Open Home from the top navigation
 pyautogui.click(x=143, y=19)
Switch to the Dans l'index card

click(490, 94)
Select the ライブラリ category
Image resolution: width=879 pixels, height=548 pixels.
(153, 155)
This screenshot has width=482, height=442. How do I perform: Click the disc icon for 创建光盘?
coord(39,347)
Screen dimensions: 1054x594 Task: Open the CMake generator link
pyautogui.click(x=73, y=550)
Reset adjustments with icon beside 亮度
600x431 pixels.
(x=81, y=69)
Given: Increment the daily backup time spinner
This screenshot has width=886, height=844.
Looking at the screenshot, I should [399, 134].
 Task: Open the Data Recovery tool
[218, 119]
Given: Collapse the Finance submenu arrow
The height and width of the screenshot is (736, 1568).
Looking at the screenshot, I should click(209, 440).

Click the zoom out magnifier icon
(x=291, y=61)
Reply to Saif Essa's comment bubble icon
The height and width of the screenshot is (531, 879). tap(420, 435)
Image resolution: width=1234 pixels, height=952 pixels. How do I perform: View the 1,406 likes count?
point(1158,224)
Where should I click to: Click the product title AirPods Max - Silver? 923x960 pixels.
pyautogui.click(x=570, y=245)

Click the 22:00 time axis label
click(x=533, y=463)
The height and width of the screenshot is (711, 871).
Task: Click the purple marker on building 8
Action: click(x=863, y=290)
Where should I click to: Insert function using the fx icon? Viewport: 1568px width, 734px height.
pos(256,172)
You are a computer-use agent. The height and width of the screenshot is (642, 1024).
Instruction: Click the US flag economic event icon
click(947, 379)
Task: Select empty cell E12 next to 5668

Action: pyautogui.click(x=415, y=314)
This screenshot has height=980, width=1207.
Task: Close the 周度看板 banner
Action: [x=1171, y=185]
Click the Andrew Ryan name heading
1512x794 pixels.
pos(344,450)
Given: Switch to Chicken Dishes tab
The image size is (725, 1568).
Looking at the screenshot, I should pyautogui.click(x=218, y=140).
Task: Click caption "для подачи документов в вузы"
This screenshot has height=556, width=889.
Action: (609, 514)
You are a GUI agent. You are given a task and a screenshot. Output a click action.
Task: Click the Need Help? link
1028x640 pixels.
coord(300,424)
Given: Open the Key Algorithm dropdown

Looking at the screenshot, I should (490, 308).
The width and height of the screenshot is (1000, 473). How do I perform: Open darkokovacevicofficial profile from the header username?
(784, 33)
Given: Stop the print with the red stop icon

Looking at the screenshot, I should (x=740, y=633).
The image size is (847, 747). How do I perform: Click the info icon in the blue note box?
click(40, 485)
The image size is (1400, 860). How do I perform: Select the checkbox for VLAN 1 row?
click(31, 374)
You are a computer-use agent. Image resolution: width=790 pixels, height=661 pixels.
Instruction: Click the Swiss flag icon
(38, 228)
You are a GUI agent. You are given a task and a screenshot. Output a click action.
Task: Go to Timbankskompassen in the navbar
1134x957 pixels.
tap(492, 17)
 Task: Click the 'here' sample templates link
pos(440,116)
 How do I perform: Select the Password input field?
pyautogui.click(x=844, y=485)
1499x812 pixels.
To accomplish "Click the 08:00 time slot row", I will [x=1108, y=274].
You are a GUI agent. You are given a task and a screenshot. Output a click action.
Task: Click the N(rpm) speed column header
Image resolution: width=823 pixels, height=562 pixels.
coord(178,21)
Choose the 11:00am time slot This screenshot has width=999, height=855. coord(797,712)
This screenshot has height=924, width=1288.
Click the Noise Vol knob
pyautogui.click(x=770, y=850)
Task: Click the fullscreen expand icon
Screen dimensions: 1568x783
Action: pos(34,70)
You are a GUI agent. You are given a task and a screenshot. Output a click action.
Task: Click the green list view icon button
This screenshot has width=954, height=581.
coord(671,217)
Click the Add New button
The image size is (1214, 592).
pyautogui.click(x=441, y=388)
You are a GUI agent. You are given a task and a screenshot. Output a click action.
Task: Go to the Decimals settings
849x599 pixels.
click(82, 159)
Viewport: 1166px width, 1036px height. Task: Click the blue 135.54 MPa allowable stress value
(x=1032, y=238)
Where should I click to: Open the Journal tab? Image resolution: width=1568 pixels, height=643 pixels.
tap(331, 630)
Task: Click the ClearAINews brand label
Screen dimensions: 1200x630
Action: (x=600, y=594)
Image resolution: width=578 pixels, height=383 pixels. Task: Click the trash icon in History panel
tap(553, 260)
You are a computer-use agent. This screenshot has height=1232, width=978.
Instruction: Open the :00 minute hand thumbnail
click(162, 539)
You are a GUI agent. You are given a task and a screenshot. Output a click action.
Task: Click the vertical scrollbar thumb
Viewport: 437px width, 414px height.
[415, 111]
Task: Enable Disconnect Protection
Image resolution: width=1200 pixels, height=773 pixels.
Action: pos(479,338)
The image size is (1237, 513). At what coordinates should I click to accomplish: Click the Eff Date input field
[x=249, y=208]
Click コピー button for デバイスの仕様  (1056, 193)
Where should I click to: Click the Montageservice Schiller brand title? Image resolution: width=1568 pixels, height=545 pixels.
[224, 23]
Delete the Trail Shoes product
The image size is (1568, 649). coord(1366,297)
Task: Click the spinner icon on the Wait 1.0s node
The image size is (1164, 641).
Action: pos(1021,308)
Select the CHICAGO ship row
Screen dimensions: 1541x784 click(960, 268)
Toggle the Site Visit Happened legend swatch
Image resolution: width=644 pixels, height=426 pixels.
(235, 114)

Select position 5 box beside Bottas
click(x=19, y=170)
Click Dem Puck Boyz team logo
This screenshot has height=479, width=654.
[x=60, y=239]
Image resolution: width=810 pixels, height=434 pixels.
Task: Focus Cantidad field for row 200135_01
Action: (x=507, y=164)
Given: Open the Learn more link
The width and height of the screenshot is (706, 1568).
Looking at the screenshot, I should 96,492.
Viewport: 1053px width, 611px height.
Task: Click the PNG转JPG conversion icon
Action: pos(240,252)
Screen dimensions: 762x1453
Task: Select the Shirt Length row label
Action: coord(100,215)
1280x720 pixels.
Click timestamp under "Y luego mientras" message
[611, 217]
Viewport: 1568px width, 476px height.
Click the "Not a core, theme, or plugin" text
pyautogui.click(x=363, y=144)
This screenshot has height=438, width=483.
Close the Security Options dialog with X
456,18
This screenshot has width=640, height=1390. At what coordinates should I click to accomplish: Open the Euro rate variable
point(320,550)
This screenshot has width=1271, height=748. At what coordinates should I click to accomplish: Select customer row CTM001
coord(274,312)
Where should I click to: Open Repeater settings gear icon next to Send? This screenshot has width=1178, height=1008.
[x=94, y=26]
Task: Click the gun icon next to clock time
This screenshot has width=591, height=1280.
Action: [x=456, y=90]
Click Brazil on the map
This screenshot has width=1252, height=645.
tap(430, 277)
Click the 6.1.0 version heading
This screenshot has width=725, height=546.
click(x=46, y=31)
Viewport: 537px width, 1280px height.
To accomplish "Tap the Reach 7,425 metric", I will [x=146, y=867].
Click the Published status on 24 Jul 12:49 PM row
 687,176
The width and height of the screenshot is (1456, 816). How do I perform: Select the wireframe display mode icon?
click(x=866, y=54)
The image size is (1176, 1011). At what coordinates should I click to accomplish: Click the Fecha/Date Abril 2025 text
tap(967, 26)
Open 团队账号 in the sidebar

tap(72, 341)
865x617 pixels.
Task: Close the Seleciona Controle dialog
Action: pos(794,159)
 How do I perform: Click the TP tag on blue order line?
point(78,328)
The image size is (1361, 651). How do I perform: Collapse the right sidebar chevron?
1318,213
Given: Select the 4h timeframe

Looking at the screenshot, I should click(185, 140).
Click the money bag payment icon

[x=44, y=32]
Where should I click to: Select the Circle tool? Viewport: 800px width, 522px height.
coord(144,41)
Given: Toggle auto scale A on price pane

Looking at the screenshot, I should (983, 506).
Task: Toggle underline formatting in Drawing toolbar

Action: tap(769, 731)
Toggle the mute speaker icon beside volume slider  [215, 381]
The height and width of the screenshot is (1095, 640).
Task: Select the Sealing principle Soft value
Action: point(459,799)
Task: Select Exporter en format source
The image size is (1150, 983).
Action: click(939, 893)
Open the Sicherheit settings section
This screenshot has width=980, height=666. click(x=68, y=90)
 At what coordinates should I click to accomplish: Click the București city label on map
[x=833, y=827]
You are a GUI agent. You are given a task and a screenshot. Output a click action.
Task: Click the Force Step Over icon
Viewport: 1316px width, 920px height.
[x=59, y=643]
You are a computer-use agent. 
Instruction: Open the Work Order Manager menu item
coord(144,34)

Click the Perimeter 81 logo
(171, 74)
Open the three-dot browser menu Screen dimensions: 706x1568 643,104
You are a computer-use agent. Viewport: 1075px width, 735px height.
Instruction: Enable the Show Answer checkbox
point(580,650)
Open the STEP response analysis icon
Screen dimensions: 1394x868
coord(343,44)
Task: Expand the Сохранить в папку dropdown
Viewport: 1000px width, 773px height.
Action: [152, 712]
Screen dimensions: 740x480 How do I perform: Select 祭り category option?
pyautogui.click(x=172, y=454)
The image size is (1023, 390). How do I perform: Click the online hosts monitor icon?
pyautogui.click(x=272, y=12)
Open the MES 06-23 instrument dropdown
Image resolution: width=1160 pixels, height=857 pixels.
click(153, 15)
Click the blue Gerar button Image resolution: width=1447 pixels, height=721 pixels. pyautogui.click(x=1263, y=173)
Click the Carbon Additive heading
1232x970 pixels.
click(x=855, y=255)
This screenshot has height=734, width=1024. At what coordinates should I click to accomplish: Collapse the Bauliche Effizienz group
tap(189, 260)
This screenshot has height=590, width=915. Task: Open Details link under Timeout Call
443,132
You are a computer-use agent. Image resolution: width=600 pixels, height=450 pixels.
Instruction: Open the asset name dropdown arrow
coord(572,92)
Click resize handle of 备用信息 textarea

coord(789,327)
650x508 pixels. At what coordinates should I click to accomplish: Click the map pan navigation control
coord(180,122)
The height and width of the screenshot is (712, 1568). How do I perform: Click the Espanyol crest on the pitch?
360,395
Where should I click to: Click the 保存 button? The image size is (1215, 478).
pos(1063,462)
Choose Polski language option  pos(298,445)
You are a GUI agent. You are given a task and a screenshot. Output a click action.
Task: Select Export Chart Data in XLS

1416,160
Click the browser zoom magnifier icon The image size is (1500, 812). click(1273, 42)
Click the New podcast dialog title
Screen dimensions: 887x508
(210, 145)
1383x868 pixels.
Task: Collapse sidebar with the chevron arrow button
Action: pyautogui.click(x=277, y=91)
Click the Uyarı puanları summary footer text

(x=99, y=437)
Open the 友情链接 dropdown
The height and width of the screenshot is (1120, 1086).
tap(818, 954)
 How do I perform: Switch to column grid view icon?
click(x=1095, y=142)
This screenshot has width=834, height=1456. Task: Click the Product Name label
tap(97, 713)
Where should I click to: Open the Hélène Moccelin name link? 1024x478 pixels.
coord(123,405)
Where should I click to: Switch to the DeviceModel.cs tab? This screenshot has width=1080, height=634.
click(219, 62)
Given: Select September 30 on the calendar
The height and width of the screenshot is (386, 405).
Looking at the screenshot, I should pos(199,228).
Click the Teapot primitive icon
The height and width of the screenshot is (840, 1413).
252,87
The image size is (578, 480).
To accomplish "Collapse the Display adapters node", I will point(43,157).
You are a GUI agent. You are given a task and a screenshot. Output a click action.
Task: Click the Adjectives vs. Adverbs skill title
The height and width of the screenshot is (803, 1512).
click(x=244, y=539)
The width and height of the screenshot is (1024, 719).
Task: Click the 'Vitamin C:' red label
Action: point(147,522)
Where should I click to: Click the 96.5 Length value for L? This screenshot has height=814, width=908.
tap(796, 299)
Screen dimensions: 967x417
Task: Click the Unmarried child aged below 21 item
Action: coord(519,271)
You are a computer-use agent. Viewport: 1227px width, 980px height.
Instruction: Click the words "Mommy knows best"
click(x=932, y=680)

**Problem requirements**
What you return must be the lines above that run from the line with "The width and height of the screenshot is (706, 1568)." to the line with "Viewport: 537px width, 1280px height.", inclusive, each copied exactly.

**Output below**
The width and height of the screenshot is (706, 1568).
Looking at the screenshot, I should 96,492.
Viewport: 1053px width, 611px height.
Task: Click the PNG转JPG conversion icon
Action: pos(240,252)
Screen dimensions: 762x1453
Task: Select the Shirt Length row label
Action: coord(100,215)
1280x720 pixels.
Click timestamp under "Y luego mientras" message
[611, 217]
Viewport: 1568px width, 476px height.
Click the "Not a core, theme, or plugin" text
pyautogui.click(x=363, y=144)
This screenshot has height=438, width=483.
Close the Security Options dialog with X
456,18
This screenshot has width=640, height=1390. At what coordinates should I click to accomplish: Open the Euro rate variable
point(320,550)
This screenshot has width=1271, height=748. At what coordinates should I click to accomplish: Select customer row CTM001
coord(274,312)
Where should I click to: Open Repeater settings gear icon next to Send? This screenshot has width=1178, height=1008.
[x=94, y=26]
Task: Click the gun icon next to clock time
This screenshot has width=591, height=1280.
Action: [x=456, y=90]
Click Brazil on the map
This screenshot has width=1252, height=645.
tap(430, 277)
Click the 6.1.0 version heading
This screenshot has width=725, height=546.
click(x=46, y=31)
Viewport: 537px width, 1280px height.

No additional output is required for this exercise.